Advance Directives Beneficial

St. Joseph's Hospital in Breese encourages everyone to complete an Advance Directive.

Having the appropriate documents in place can be beneficial. “Fewer families and healthcare providers will have to struggle with making difficult healthcare decisions in the absence of guidance from the patient,” said Nathan A. Kottkamp, National Healthcare Decision Day initiatives chairman. “Healthcare providers and facilities will be better equipped to address advance healthcare planning issues before a crisis and be better able to honor patient wishes when the time comes.”

At St. Joseph's in Breese, forms are available from the hospital Switchboard and, in English and Spanish, on the Illinois Department of Public Health website, www.idph.state.il.us. Anyone interested in completing an Advance Directive may contact Pastoral Care at 526-5327 or Sr. Dorothy Niemann for assistance.

An advance directive is a two-part document describing a Durable Power of Attorney for Healthcare Decisions—also known as a Health Care Power of Attorney—and/or a Living Will. One or both parts should be completed.

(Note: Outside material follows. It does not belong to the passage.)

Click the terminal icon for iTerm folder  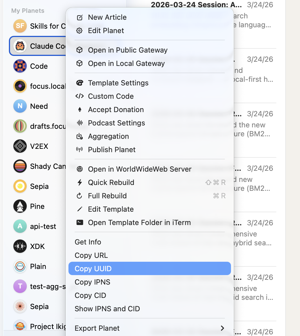(x=80, y=223)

A Durable Power of Attorney for Healthcare Decisions allows a patient—while still competent—to name a relative or friend that s/he knows and trusts as an agent to make healthcare decisions. A Living Will allows a patient to write down in advance his or her wishes regarding treatment wanted or not wanted.

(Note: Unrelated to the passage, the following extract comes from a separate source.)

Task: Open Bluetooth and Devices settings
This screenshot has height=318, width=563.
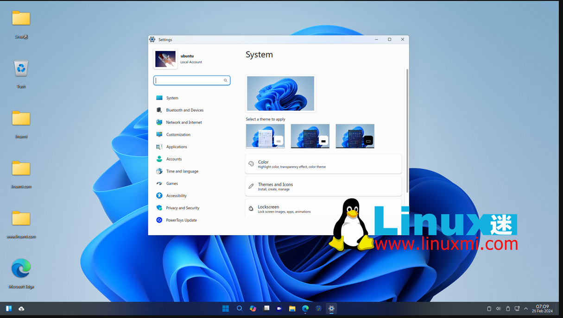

The documents are intended to ensure that the patient's wishes are known and followed, take effect only when the patient can no longer make or communicate decisions and remain in effect until death. In a Durable Power of Attorney for Healthcare Decisions, the patient may choose to make their agent's authority effective immediately.

An advance directive's greatest benefit is its power to communicate a patient's wishes. Patients should discuss his or her advance directive with loved ones and healthcare providers prior to any emergency and completed copies should be provided to healthcare providers, family, friends, clergy, attorney and any others the patient trusts to carry out his or her wishes as part of advance care planning.

A completed copy may be included in a patient's permanent medical record and should be brought along when entering a hospital or going on a trip. Both documents can be changed or revoked at any time.

A Durable Power of Attorney for Healthcare Decisions is different from most powers of attorney which address business and financial matters. Some people choose separate agents for business and healthcare decisions; separate documents are required for each.

An attorney is not required to draft or sign a Living Will or Durable Power of Attorney for Healthcare Decisions but both documents need to be:

•  Witnessed by someone at least 18 years old and over; and
•  Notarized.

Healthcare providers have a responsibility to respect a patient's advance directive but those directives are not always honored by remaining family members. Directives are more likely to be honored if an agent has been named to act on the patient's behalf. If the directives are not being honored, the agent may turn to an ethics committee, social worker or chaplain for assistance.